[TASK TO CARRY OUT] Nothing but the lines from the one with "Click the Reports icon in sidebar" through the end of the records may appear in the answer, each reproduced exactly, pictures omitted.

[EXERCISE MATERIALS]
___

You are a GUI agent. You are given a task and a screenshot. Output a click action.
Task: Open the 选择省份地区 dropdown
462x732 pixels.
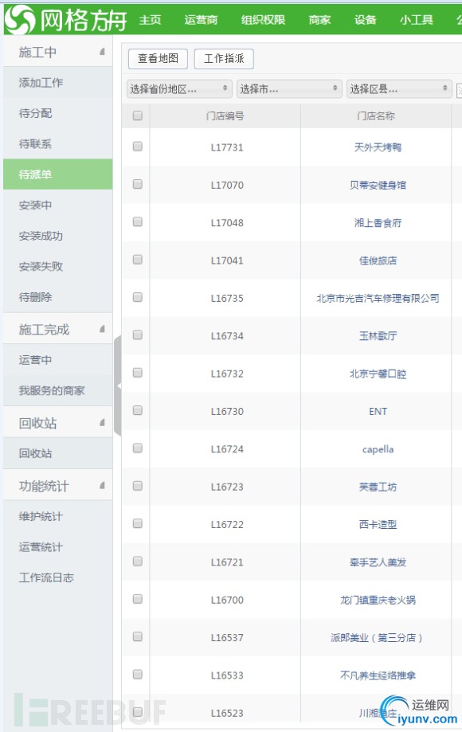coord(179,88)
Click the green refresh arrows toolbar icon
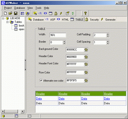 click(73, 13)
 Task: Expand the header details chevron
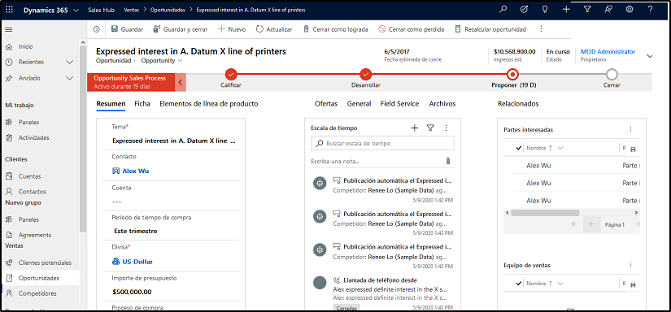650,56
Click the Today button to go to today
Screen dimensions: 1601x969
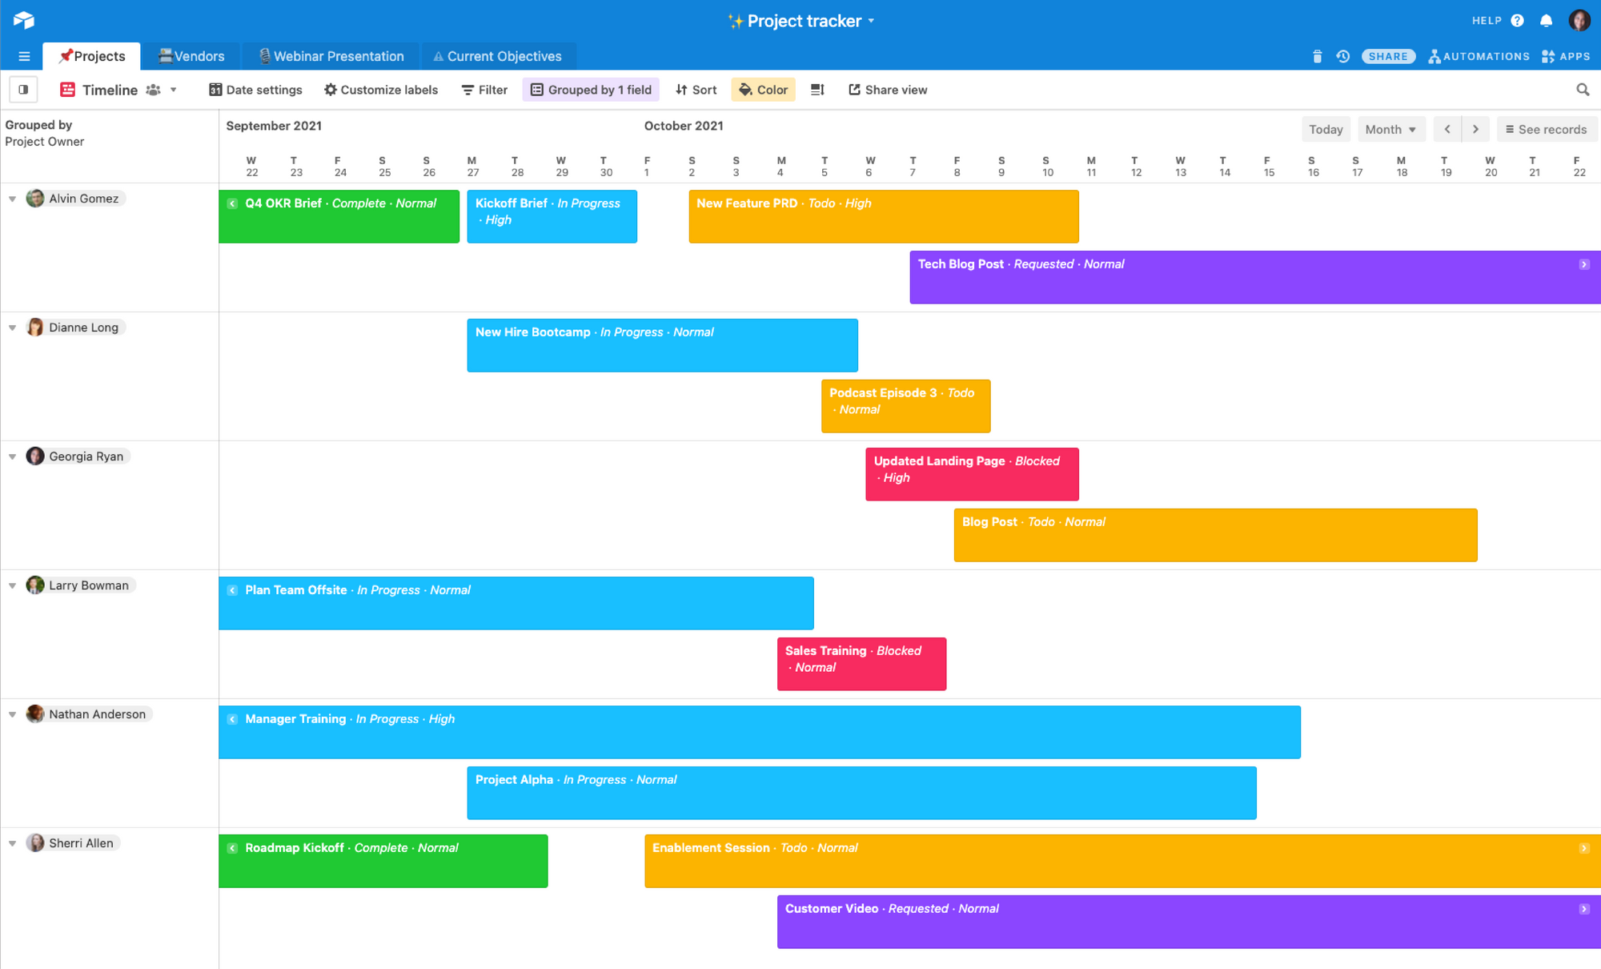tap(1326, 128)
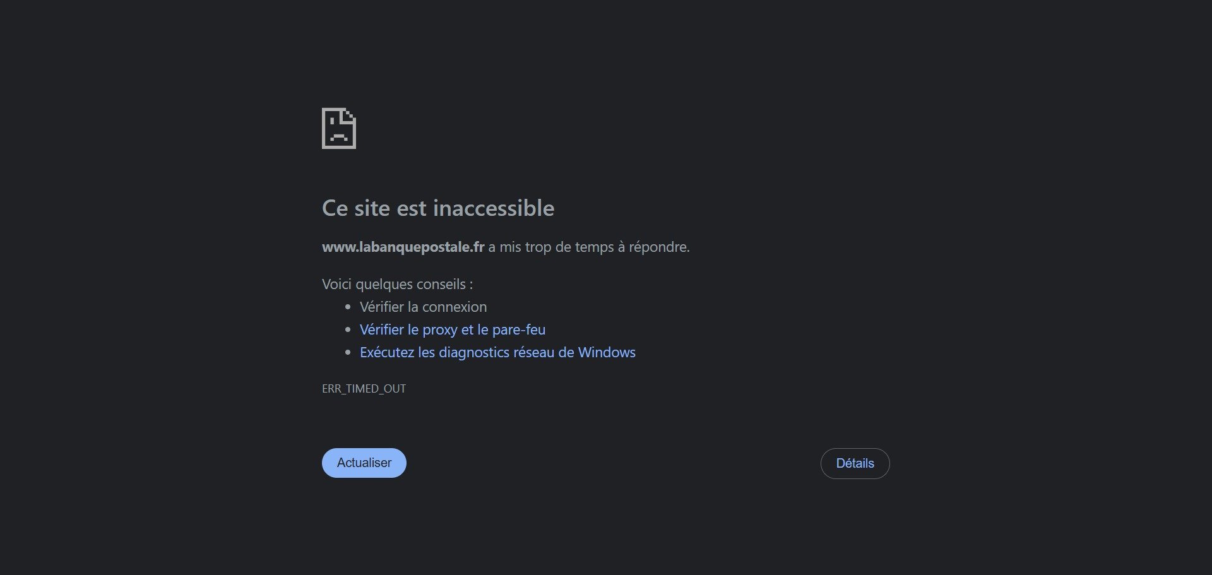Click the sad page error icon
The height and width of the screenshot is (575, 1212).
point(339,129)

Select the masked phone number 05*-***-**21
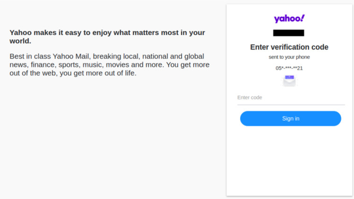click(289, 68)
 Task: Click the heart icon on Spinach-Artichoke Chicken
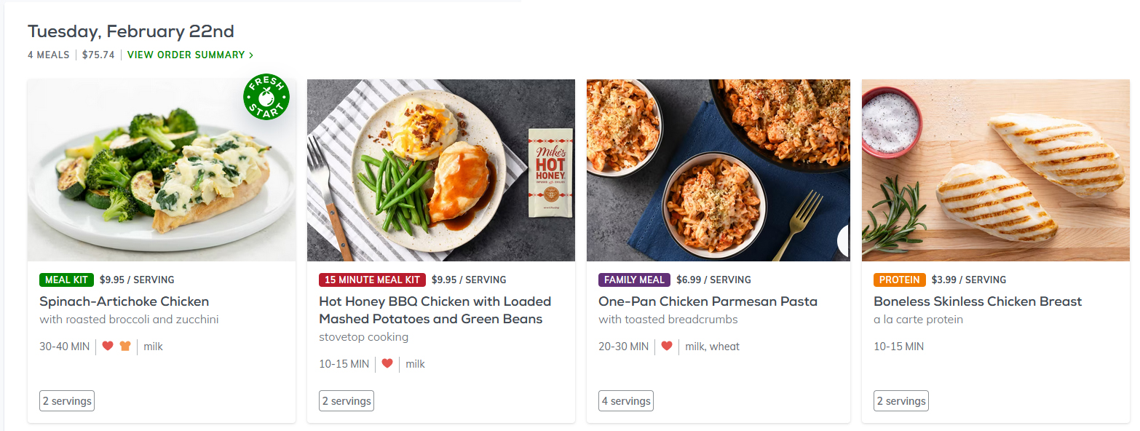click(x=108, y=347)
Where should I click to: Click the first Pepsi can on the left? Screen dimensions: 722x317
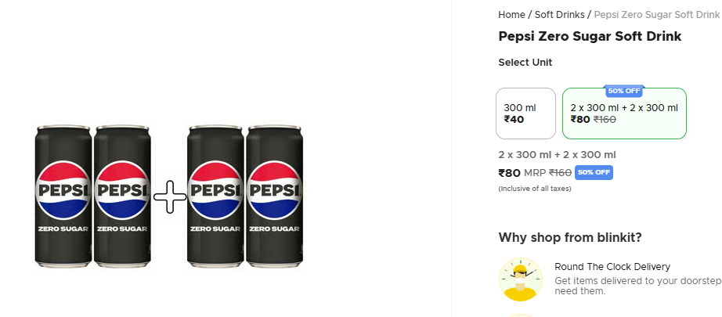click(63, 196)
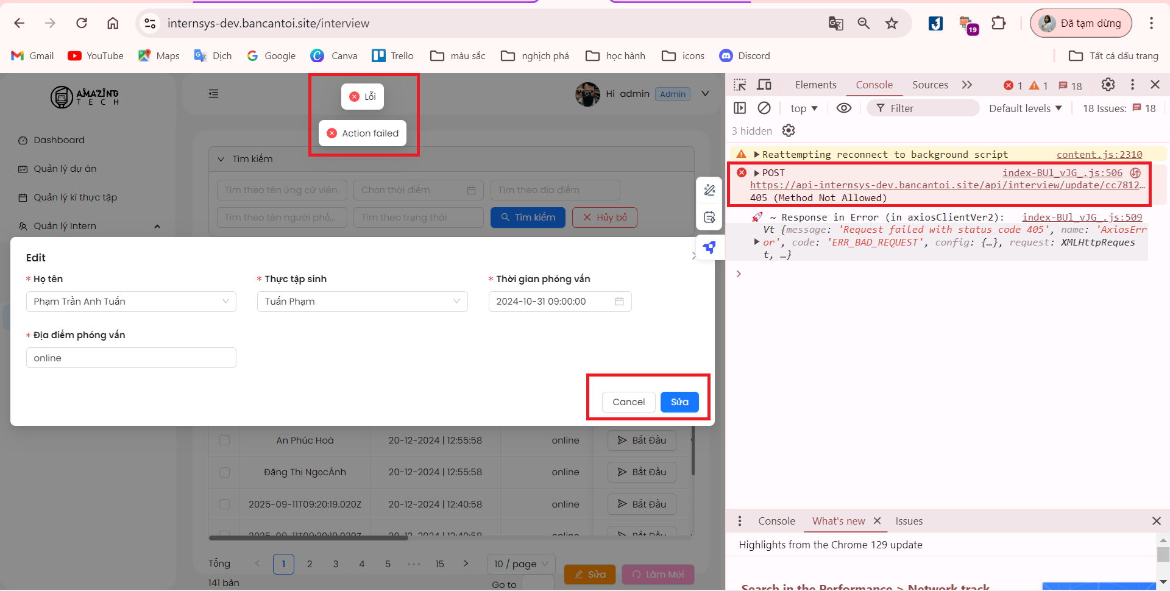Screen dimensions: 1170x591
Task: Click the sidebar collapse menu icon
Action: [x=213, y=94]

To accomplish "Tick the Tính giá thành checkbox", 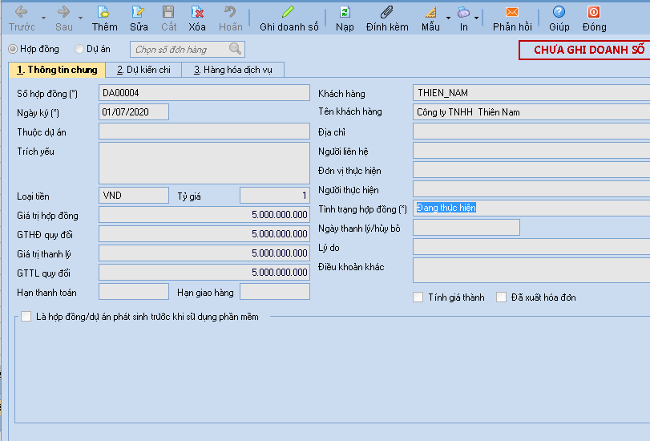I will coord(418,297).
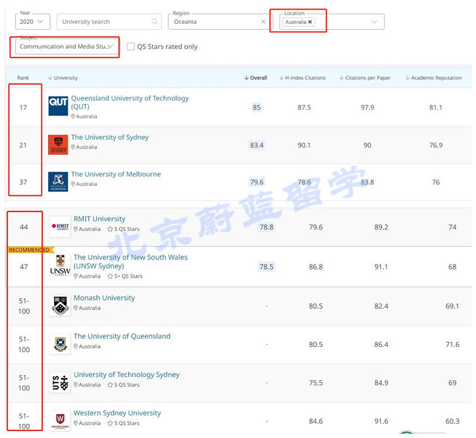Click the University of Sydney logo

(58, 145)
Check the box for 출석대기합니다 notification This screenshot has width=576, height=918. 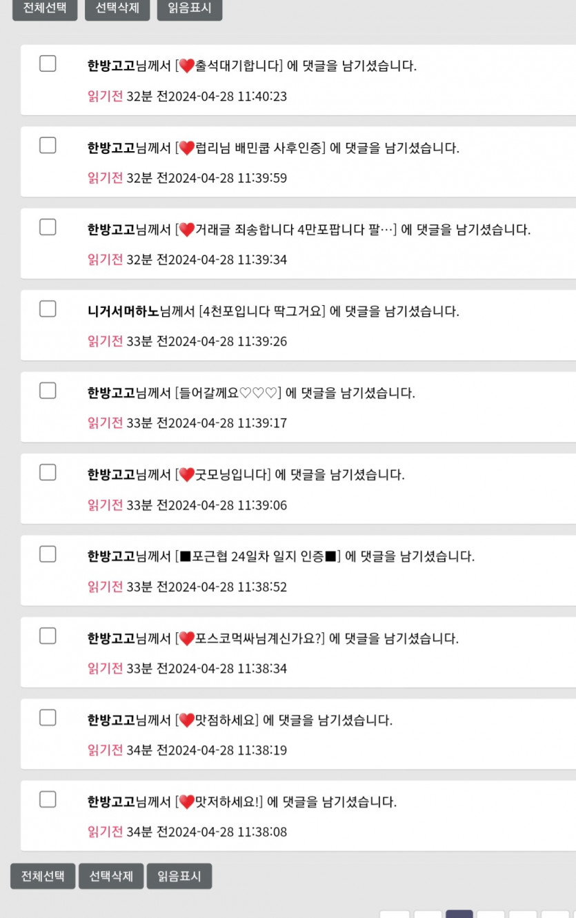coord(48,64)
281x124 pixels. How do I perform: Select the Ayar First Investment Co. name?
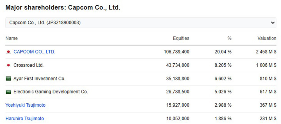39,79
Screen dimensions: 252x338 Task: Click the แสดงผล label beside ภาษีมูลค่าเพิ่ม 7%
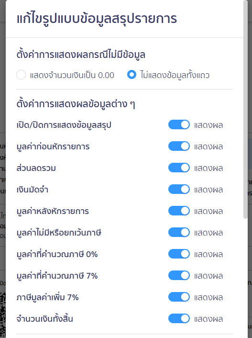coord(208,298)
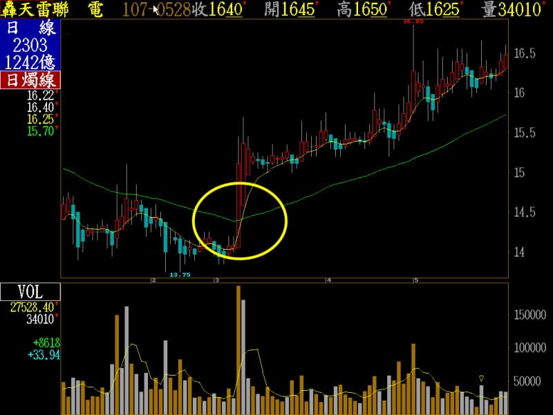Click the green 15.70 moving average value
Screen dimensions: 553x415
41,129
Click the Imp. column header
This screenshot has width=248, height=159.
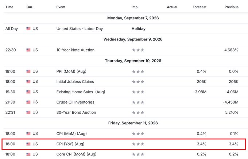tap(135, 7)
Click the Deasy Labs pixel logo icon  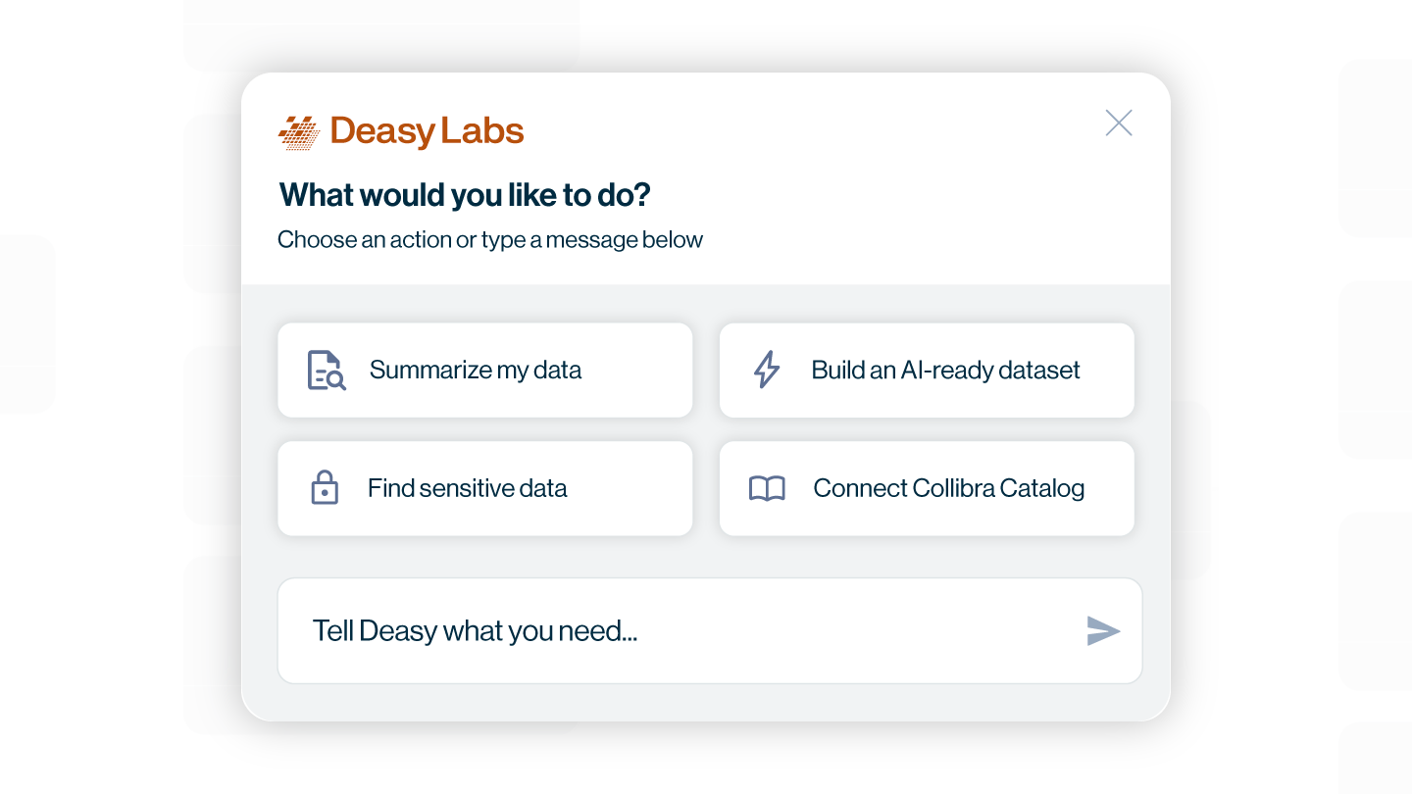tap(299, 130)
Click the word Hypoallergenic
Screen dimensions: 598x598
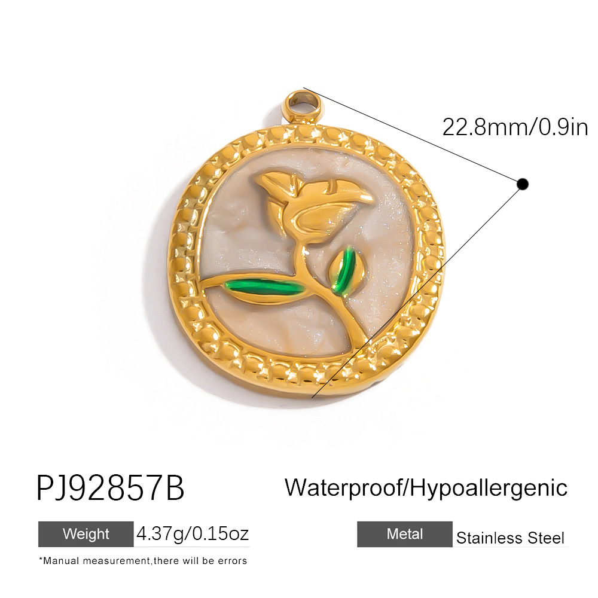coord(489,488)
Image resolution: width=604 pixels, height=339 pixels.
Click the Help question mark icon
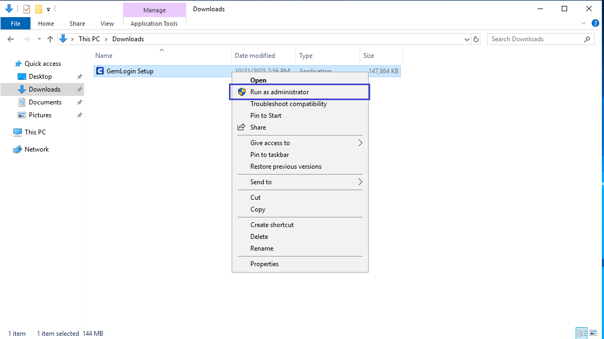click(595, 24)
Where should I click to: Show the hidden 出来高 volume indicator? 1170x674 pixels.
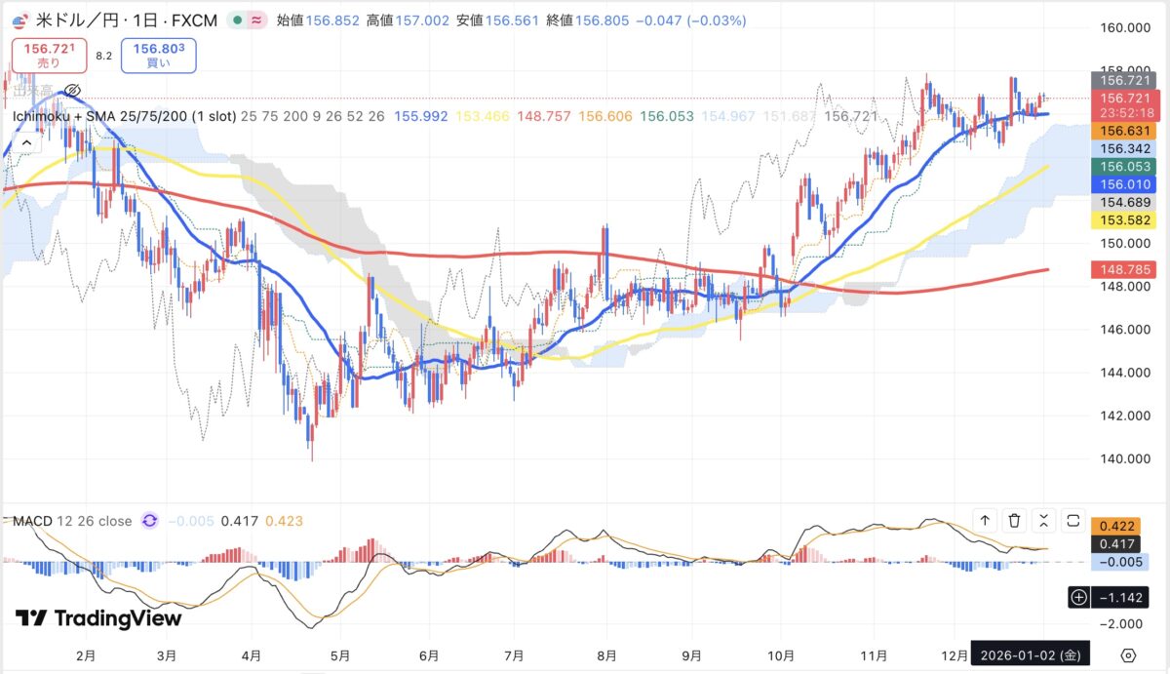71,91
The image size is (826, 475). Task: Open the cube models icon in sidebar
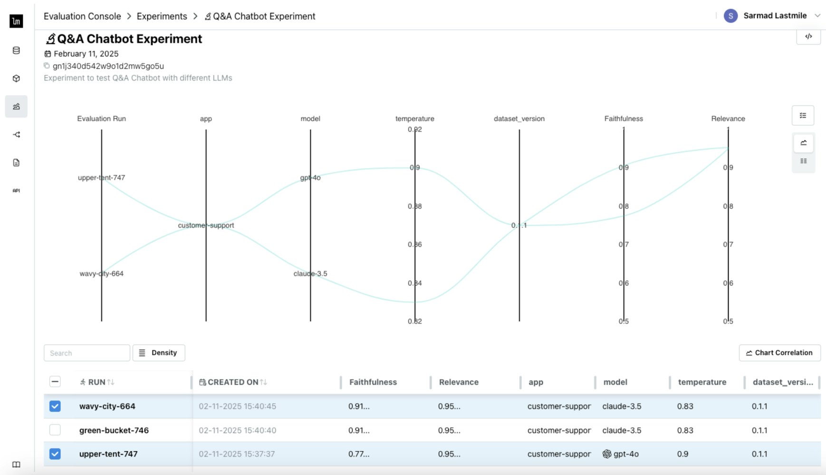[16, 78]
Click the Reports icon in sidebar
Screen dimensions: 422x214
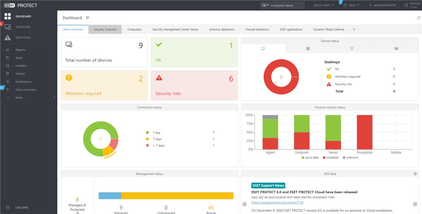(7, 50)
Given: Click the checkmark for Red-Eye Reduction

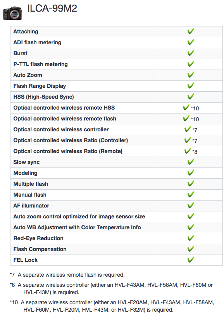Looking at the screenshot, I should tap(191, 238).
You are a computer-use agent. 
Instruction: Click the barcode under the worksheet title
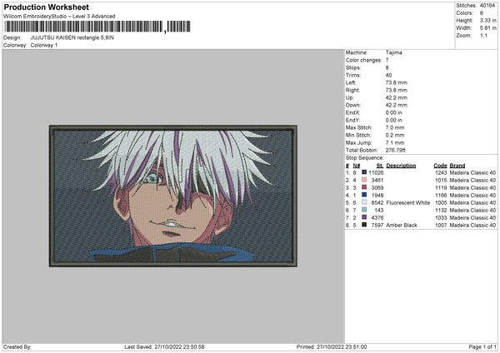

___

[RESULT OF THIS TASK]
Click the Reports icon in sidebar
Screen dimensions: 422x214
(7, 50)
Given: Click the checkmark for Red-Eye Reduction

Looking at the screenshot, I should tap(191, 238).
You are a computer-use agent. 
Instruction: Click the barcode under the worksheet title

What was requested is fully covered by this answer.